Wachter noted that, beyond social and historical causes, online attacks against women are also driven by the economic interests of major tech companies.

She said their business models are designed to keep users online as long as possible to sell advertisements.

“What people want to see and what keeps them engaged is something that is raging, outrageous,” Wachter said.

That’s a key reason why fake news, often characterised with a sensational tone, tends to diffuse farther and faster than legitimate information.

Even so, many people are unaware of the problem, Wachter said. Victims of online attacks are often blamed, while perpetrators – and even law enforcement – frequently fail to grasp how serious the consequences can be, partly due to the digital setting, she said.

How to fix the problem

Some platforms, such as TikTok, use AI-driven content moderation, while others, such as Meta’s Facebook and Instagram, have scaled back content reviews.

But AI cannot catch everything, warned Sara de Vuyst, a professor in contemporary visual culture at the University of Maastricht in the Netherlands.

“This [the use of AI] has some issues; they’re missing things when the comments are formulated in a more sarcastic way, nuances get lost,” de Vuyst told Euronews Next.

Both de Vuyst and Wachter agree that regulations like the European Union’s Digital Service Act (DSA) are a step in the right direction.
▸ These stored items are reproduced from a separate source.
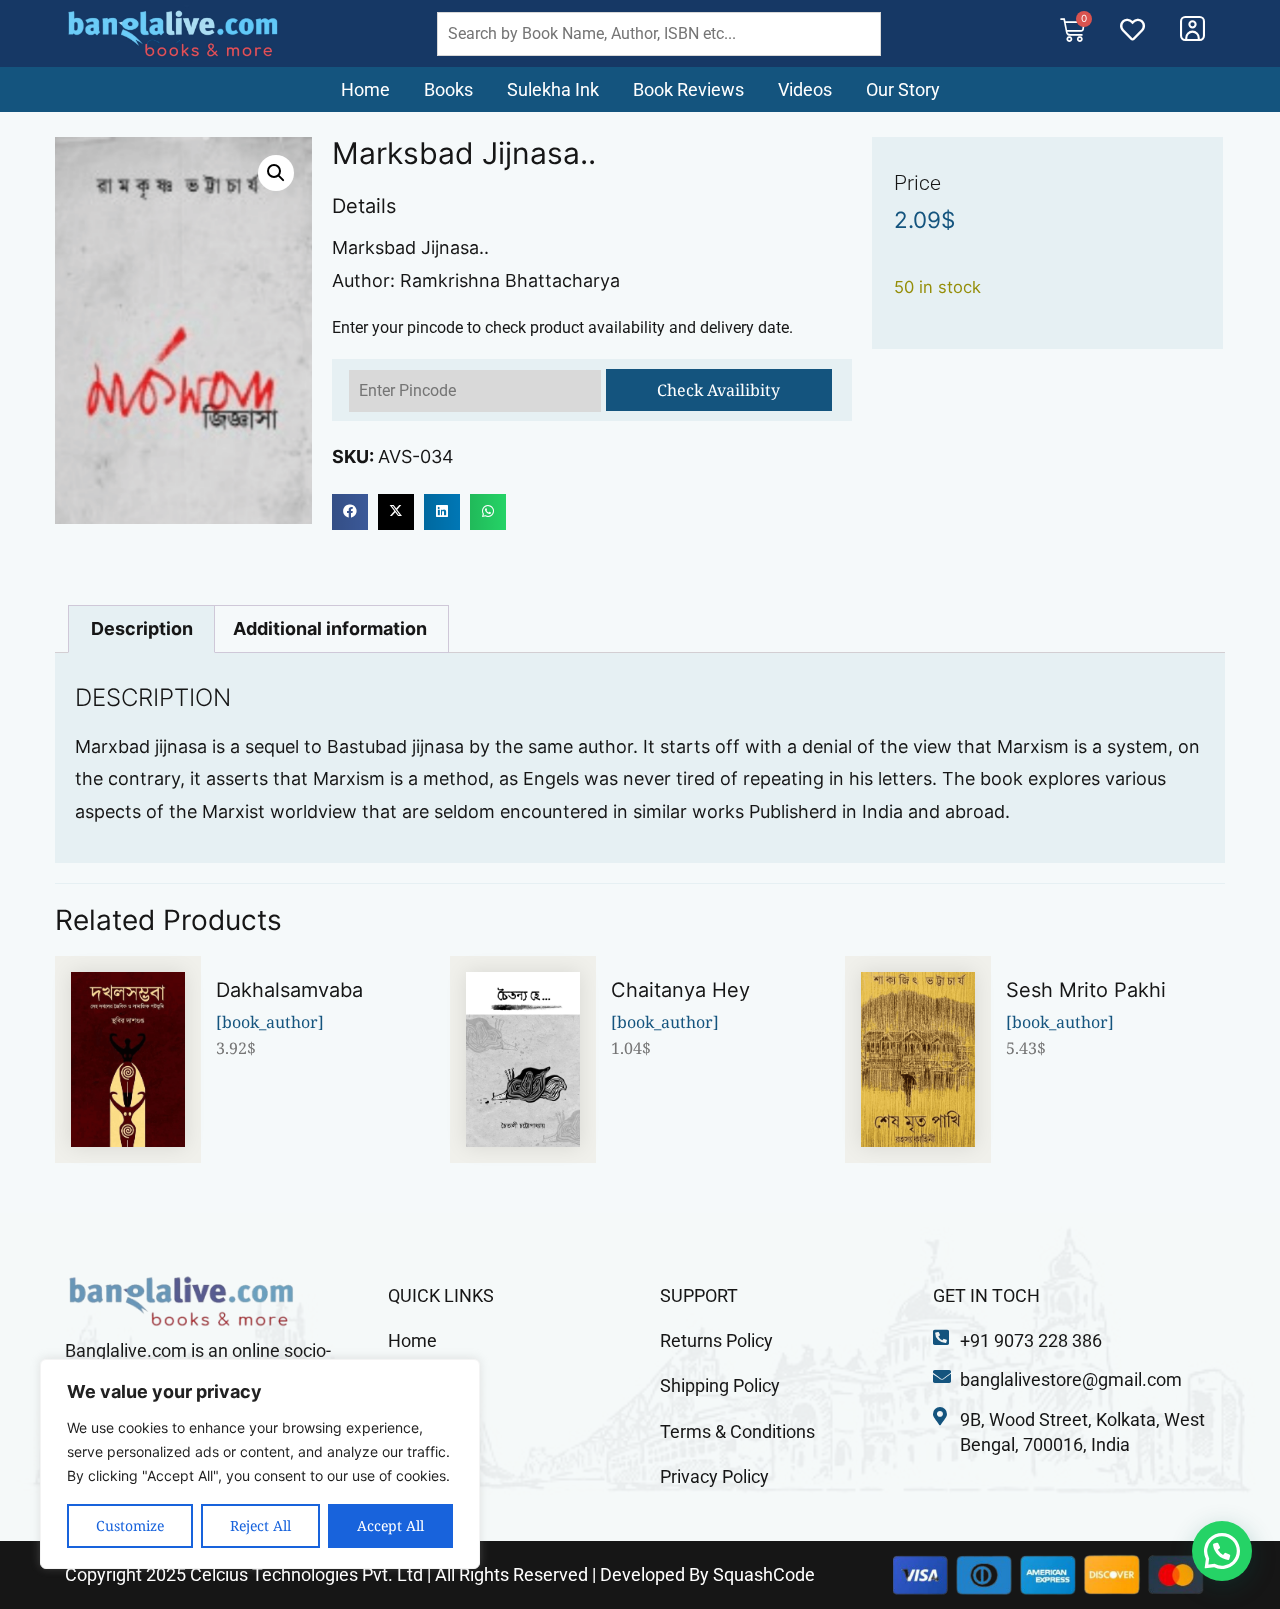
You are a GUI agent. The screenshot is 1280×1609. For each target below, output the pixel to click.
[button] (276, 173)
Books (448, 89)
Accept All (390, 1525)
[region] (260, 1464)
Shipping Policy (720, 1385)
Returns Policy (716, 1340)
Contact (419, 1431)
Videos (805, 89)
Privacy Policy (714, 1476)
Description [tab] (142, 628)
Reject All (260, 1525)
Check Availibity (718, 390)
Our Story (903, 89)
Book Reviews (688, 89)
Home (365, 89)
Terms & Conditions (737, 1431)
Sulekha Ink (553, 89)
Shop (408, 1385)
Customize (130, 1525)
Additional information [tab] (330, 628)
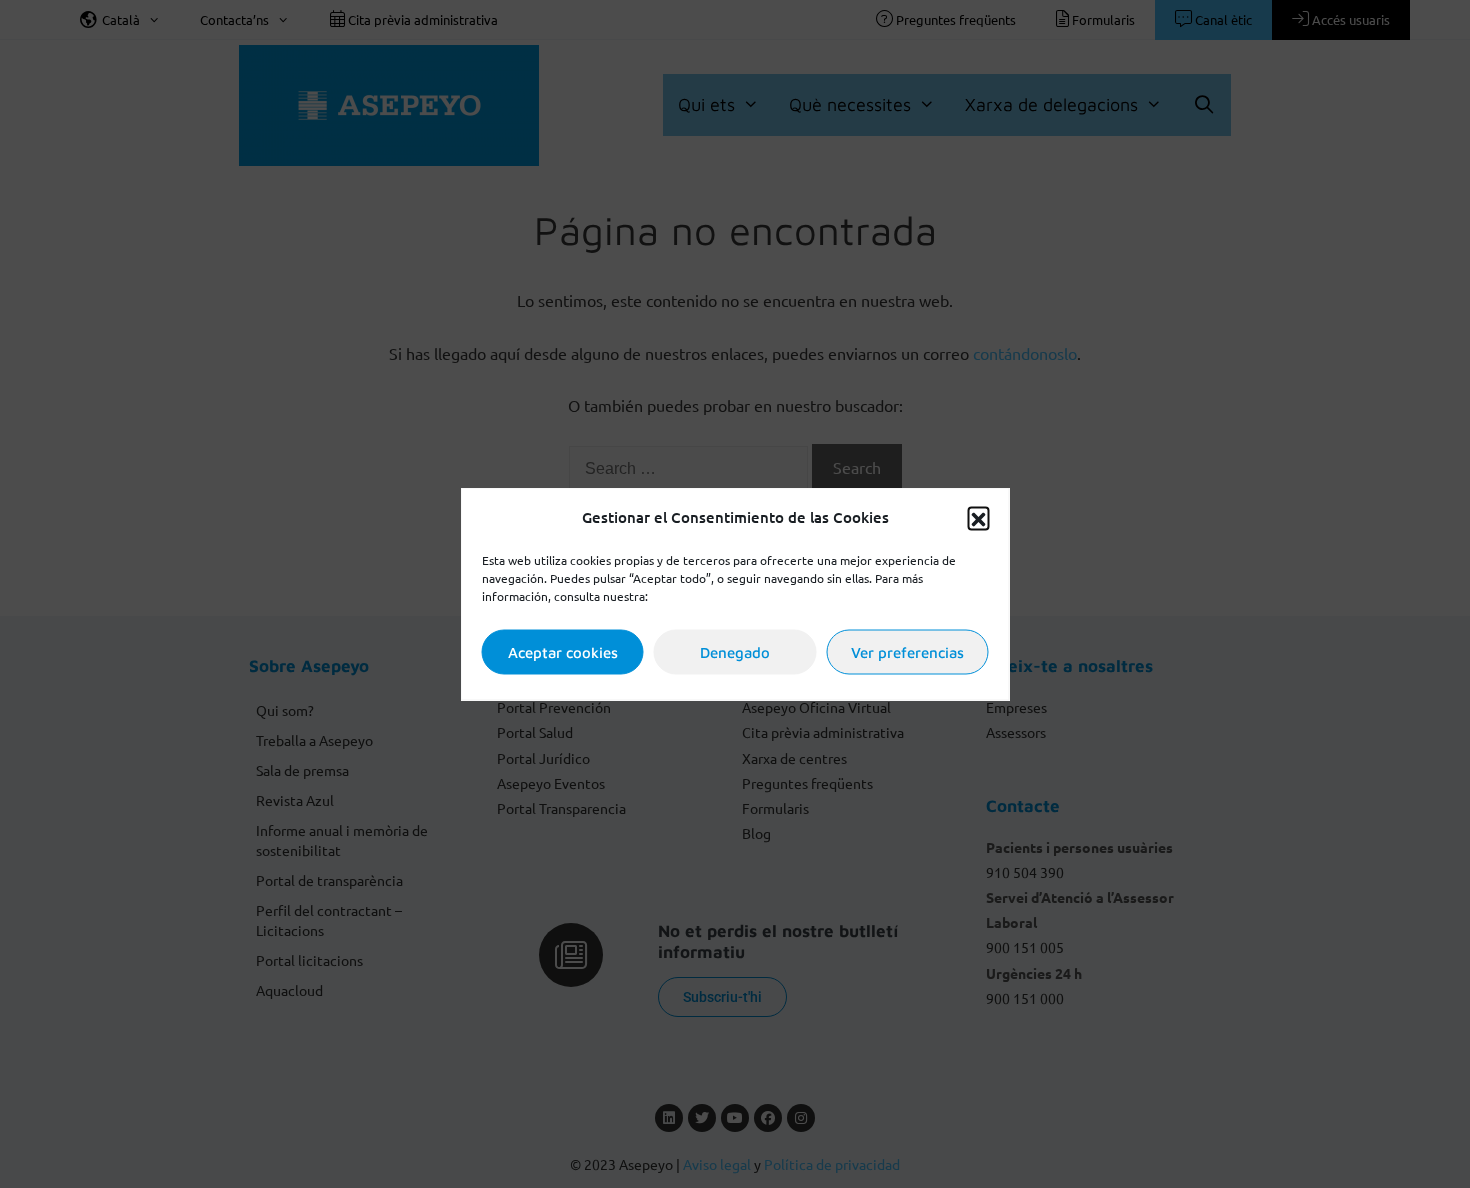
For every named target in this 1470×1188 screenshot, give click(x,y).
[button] (979, 517)
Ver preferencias (907, 651)
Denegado (735, 651)
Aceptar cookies (563, 651)
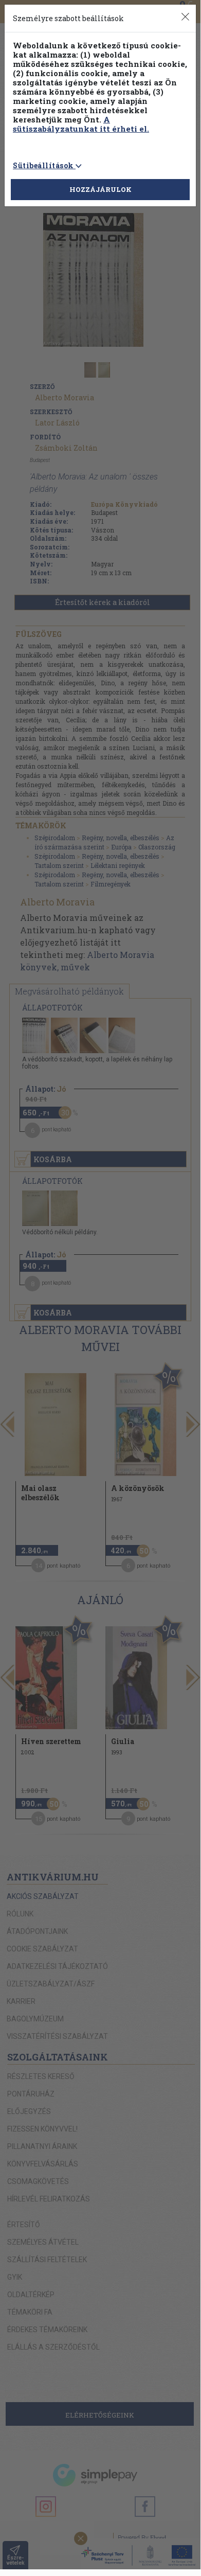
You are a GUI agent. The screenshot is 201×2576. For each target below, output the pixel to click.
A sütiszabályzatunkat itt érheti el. (81, 124)
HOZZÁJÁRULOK (100, 189)
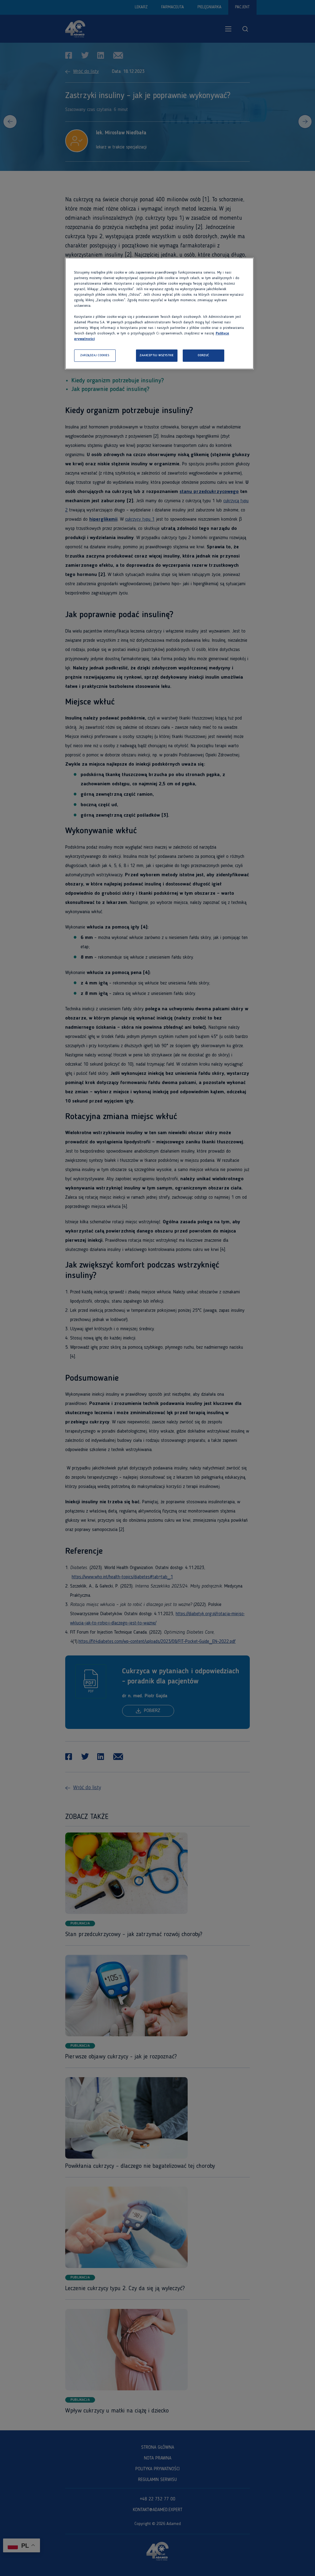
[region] (159, 313)
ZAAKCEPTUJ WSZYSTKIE (157, 355)
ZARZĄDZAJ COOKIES (94, 355)
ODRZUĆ (203, 355)
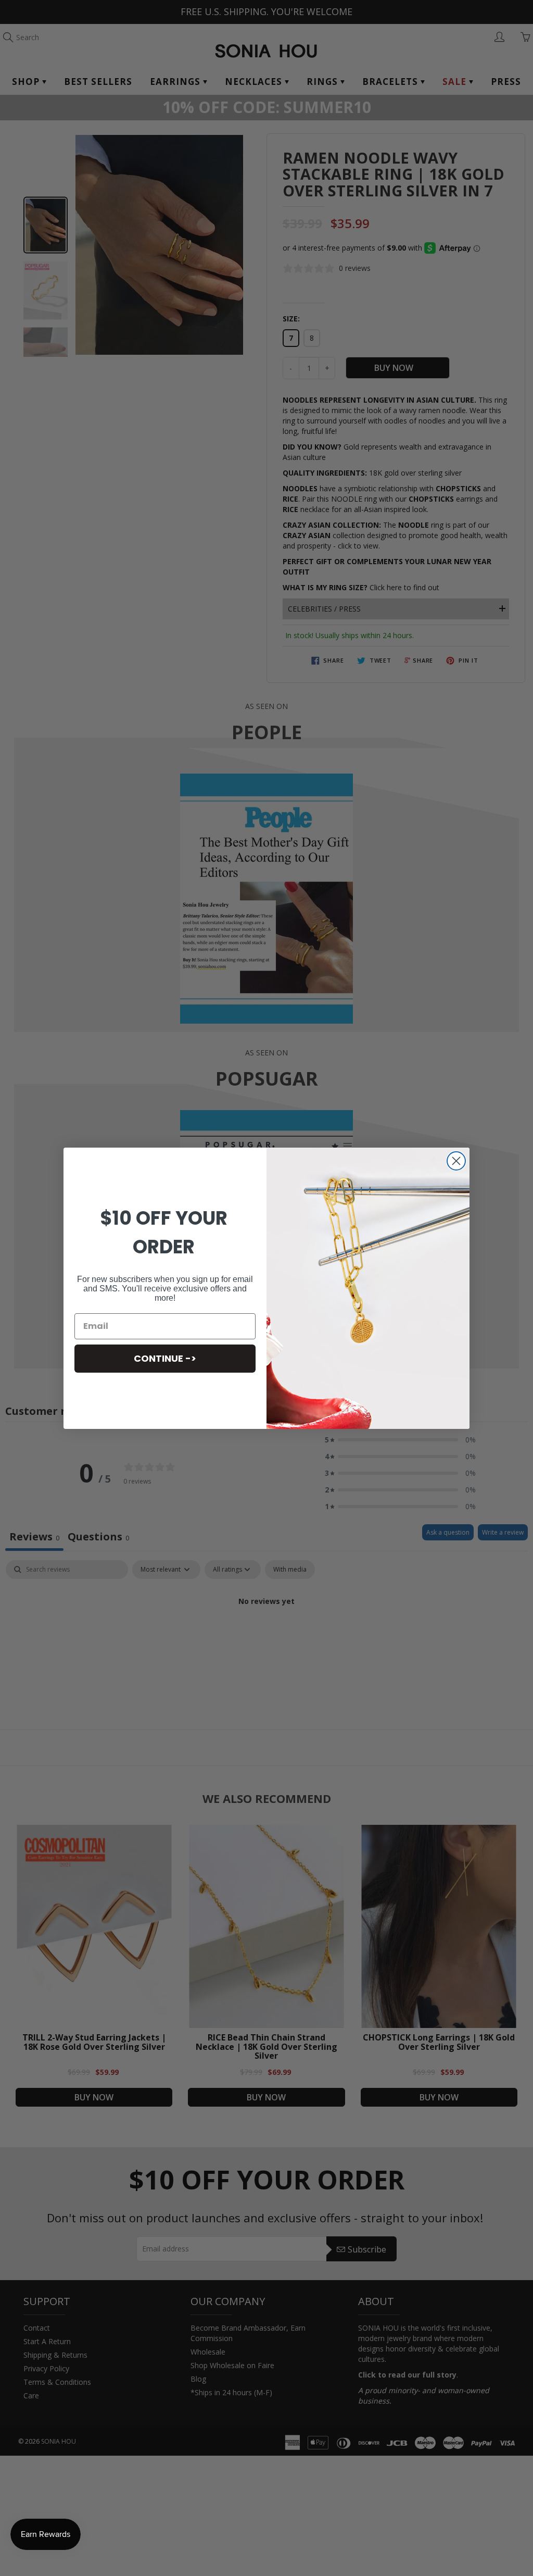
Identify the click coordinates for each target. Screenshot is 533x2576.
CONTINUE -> (165, 1358)
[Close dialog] (456, 1161)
Entered into force in February 2024, the DSA aims to protect consumers’ rights online. It makes it easier for users to flag if an online post is problematic, and requires big social media companies to implement risk-reduction protocols.

Yet both de Vuyst and Wachter argue that under the DSA, corporate accountability of these companies remains low.

“Those are all great, fantastic steps in the right direction,” Wachter said. “But the thing that nobody has yet done is ask the question: ‘what about the business model?’”

Back in Italy, Fossati has taken matters into her own hands.

At first, she spent time engaging in discussions with her online haters, trying to understand their perspectives. However, she adopted a different approach after realising that many commenters were not open to genuine debate.

“If someone insults me, my answer is always a very ironic one,” she said.

If a comment is particularly offensive, she reminds the user that she could press charges, yet she has never done so because it would be an expensive and cumbersome process.

Despite the attacks, Fossati keeps up her motivation and chooses to focus on the bright side.

“There are often negative comments because we don’t write about how good people are,” she said. Online haters “don’t represent the whole reality”.